Al Pascual, senior vice president and research director at Javelin Strategy and Research, says APTs aren’t limited to cyberspace; he’s seen incidents in which criminals break into high-target individuals’ hotel rooms to physically compromise a device in order to gain access to a network.

“If they want in, they’re going to find a way in. Today there are so many different avenues they can use, whether it’s through zero-days, open ports, or weaknesses in your vendor. That’s why [APTs] are so successful,” he says.

Once hackers gain access to the network, they move methodically and deliberately to establish back doors, synchronizing their activity with bursts of traffic, such as backups, in order to avoid detection, White says. “They know the syncopated rhythms of their victim so it’s much more difficult for security controls to determine the levels of fidelity.”

Detecting and mitigating APTs

Organizations often don’t know that they’ve fallen victim to an advanced persistent threat until it’s too late. A department overseeing end-point detection and response might discover that an executive’s device has been compromised and that there’s malware present, for example, or that encrypted network traffic is traveling through a port at times when it shouldn’t be. In another case, it might discover an influx of attempts to deliver payloads in blocked emails, Pascual says.

“They’re caught when they make a mistake. They become too noisy, and they set off a security control like an [intrusion prevention system] or intrusion detection system,” White adds. “Sometimes they don’t do their reconnaissance correctly and forget to account for a particular security control that catches them off guard. And sometimes it’s good, old-fashioned forensics, auditing, and network scanning that detects something.”

Complicating the detection and mitigation of APTs is their growing sophistication and the wide range of exploitable vulnerabilities that give them access, according to a report from cybersecurity company Kaspersky Lab. In the next year, Kaspersky expects that advanced-threat actors will play to new strengths and hone new tools, which include more supply chain and mobile attacks.

Kaspersky’s antivirus software has been banned by the U.S. government for the company’s alleged role in Russian cyberattacks that breached government servers and stole government data.

“These attacks can be extremely difficult to identify,” the Kaspersky report says. “Some [APT groups and operations] are incredibly sophisticated and possess wide arsenals. Even a target whose networks employ the world’s best defenses is likely using software from a third party, [which] might be an easier target and can be leveraged to attack the better protected original target enterprise.”

Because APTs are usually undetectable by traditional security technology, Neatsun Ziv, vice president of threat prevention at IT security company Check Point Software Technologies, says organizations should focus on putting into place appropriate countermeasures.
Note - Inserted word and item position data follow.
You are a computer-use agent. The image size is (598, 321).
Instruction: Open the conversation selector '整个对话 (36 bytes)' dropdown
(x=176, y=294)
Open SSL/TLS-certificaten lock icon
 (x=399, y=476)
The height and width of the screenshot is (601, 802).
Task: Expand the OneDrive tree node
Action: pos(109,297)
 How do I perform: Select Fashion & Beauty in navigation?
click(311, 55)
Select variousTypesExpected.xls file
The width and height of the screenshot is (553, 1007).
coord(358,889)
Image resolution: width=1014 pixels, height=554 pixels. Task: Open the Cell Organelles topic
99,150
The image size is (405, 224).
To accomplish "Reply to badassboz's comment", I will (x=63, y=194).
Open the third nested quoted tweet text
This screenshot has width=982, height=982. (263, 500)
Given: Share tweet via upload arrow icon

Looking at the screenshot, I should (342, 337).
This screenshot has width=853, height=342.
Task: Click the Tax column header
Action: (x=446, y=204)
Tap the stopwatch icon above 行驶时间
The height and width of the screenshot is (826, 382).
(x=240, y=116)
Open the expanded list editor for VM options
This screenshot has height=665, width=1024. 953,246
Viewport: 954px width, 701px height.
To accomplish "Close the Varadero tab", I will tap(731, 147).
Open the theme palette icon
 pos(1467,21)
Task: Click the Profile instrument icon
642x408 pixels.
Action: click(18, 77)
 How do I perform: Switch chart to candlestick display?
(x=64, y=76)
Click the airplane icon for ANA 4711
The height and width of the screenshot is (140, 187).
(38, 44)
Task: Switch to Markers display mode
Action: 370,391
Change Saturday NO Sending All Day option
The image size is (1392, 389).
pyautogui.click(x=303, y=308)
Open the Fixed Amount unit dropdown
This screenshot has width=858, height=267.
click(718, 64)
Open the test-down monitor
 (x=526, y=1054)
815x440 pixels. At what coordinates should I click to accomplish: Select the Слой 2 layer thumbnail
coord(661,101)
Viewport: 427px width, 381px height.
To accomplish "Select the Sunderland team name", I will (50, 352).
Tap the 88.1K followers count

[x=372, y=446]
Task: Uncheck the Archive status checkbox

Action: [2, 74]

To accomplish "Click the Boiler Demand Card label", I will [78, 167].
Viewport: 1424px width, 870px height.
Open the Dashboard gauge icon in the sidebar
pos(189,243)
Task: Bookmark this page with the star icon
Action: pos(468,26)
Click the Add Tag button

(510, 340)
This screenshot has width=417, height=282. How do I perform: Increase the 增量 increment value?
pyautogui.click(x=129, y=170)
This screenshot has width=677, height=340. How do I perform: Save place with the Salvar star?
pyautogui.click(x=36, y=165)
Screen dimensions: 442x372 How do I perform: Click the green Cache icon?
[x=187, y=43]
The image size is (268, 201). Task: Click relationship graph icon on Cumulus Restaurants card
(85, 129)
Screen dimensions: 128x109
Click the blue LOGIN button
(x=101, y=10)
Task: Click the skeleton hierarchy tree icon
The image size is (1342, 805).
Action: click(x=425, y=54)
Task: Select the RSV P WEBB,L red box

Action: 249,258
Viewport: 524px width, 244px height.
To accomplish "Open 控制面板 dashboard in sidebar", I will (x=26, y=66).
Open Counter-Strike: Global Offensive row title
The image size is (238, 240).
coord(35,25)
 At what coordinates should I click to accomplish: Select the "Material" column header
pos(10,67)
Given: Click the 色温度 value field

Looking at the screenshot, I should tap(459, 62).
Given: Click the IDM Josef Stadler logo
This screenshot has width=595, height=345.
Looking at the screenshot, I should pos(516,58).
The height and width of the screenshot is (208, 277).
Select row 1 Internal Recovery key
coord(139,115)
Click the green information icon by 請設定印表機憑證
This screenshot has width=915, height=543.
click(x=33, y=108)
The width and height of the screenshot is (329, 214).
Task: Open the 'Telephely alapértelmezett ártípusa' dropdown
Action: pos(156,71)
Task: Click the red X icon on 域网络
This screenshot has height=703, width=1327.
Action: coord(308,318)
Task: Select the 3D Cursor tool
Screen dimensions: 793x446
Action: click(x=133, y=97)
Such countermeasures could include an intrusion prevention system or intrusion detection system, according to White.

“Unfortunately, it’s only a matter of time—no one is immune forever,” Ziv says. “The number of vulnerabilities, and the ability to make money in the private sector, are increasing, which means the number of opportunities for these attacks to happen is also growing. What’s most important is that organizations are prepared.”